» **DOCUMENT**:
*****

Question 6. Log–log relationship by brand and ad status (ggplot + comment)

Now extend Question 5 by incorporating ad_status. Visualize how the relationship between:

  • log10(sales) and log10(price)

varies by brand and ad_status.

  • Use faceting (facet_grid() or facet_wrap()), and/or
  • Use color/shape for ad_status.

(a) Provide your ggplot2 code:

(b) Comment (2–3 sentences): How does advertising status appear to shift the relationship (level shift, slope change, or no clear difference)?

ggplot(data = oj_no_na, 
       mapping = aes(x = log10(sales),
                     y = log10(price),
                     color = brand,
                     fill = brand)) +
  geom_point(alpha = .1) +
  geom_smooth(method = "lm") +
  facet_wrap(~ad_status)

  • The ads tend to change sales at all prices, they change price sensitivity, and they do both of these things in a brand-specific manner.

  • We see that being advertised always leads to more price sensitivity, particularly the demand for Minute Maid is much more price sensitive than when it is not.

  • Why does this happen?

    • One possible explanation is that advertisement increases the population of consumers who are considering your brand In particular, it can increase your market beyond brand loyalists, to include people who will be more price sensitive than those who reflexively buy your orange juice every week.
    • Indeed, if you observe increased price sensitivity, it can be an indicator that your marketing efforts are expanding your consumer base.
      • This why ad campaigns should usually be accompanied by price cuts!
    • There is also an alternative explanation. Since the advertised products are often also discounted, it could be that the demand curve is nonlinear—at lower price points the average consumer is more price sensitive.
    • The truth is probably a combination of these effects.

C. Titanic Survival (titanic)

Use the following dataset for Questions 9–13.

titanic <- read_csv("https://bcdanl.github.io/data/titanic_cleaned.csv")

Question 9. Two-way count table

Create titanic_class_survival that counts passengers by class and survived.

titanic_class_survival <- titanic |> 
  count(class, survived)

*****

» **STATED PROBLEM 1**: According to the R exercise, which brand's demand is much more price sensitive when it is advertised?
» **STATED PROBLEM 2**: Pick up the R exercise after its last line and carry it forward.
The material that comes next is separate from the R exercise.

» **SOURCE DATA**:
*****

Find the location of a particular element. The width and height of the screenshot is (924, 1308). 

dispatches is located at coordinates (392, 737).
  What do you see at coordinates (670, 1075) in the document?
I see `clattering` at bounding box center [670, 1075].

*****

» **EXPECTED ANSWER 1**: Minute Maid.

» **EXPECTED ANSWER 2**:
# Display the `titanic_class_survival` data.frame
titanic_class_survival |> 
  paged_table()


Question 10. Age distribution by class and gender (ggplot + comment)

Visualize how the distribution of age varies across class and gender.

(a) Provide your ggplot2 code:

(b) Comment (2–3 sentences): What differences do you see across class and gender?

ggplot(data = titanic,
       mapping = aes(x = gender,
                     y = age,
                     fill = gender)) +
  geom_boxplot(show.legend = F) +
  facet_wrap(~class) +
  scale_fill_tableau()

  • For both female and male groups, the ages of the first class passengers in the Titanic ranges wider than the second class and the third class.
  • For both female and male groups,the median of the first class passengers’s ages is higher than that of the second class and the third class.
  • The first quartile of female’s age is always lower than that of male’s across all classes. Particularly, the such gap is wider for the first class.


Question 11. Survival rate by class and gender (data + ggplot + comment)

  1. Create a summary table with the survival rate (proportion survived) by class and gender.
  2. Visualize the survival rates.

(a) Provide your dplyr code for the summary table:

(b) Provide your ggplot2 code:

(c) Comment (2–3 sentences): Which groups have the highest/lowest survival rates?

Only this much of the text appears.